Aim of the task
Find and return every line of the data that contains the word "help".

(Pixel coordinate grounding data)
**********
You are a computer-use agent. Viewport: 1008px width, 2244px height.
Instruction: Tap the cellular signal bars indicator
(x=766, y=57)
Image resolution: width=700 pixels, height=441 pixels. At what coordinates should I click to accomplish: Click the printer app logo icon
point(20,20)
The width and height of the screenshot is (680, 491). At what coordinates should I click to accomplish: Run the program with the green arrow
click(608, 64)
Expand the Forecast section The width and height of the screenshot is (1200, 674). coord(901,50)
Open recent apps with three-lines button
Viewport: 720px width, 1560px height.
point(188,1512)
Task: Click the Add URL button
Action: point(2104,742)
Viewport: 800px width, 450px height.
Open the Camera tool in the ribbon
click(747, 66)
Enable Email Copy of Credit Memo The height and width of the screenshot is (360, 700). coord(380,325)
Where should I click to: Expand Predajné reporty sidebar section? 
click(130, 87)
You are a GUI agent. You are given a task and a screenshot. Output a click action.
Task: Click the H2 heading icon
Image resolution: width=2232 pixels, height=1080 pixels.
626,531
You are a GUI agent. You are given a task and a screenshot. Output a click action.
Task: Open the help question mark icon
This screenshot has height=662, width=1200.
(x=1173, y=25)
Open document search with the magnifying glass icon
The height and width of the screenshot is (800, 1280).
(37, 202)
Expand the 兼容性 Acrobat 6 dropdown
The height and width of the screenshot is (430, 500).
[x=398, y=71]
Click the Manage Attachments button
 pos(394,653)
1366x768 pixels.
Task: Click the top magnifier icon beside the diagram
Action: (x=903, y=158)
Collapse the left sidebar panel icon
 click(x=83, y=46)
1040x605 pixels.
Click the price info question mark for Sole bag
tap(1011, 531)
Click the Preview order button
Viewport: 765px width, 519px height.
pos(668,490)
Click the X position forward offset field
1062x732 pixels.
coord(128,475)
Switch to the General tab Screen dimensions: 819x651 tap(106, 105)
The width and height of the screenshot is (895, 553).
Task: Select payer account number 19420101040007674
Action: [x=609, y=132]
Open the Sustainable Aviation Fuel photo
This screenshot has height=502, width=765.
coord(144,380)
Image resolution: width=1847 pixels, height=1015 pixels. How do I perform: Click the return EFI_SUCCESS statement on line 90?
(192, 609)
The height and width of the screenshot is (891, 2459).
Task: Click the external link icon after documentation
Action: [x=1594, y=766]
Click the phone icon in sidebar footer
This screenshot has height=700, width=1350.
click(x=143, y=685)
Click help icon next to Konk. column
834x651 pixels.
**********
Answer section
Task: Open the help question mark icon
Click help icon next to Konk. column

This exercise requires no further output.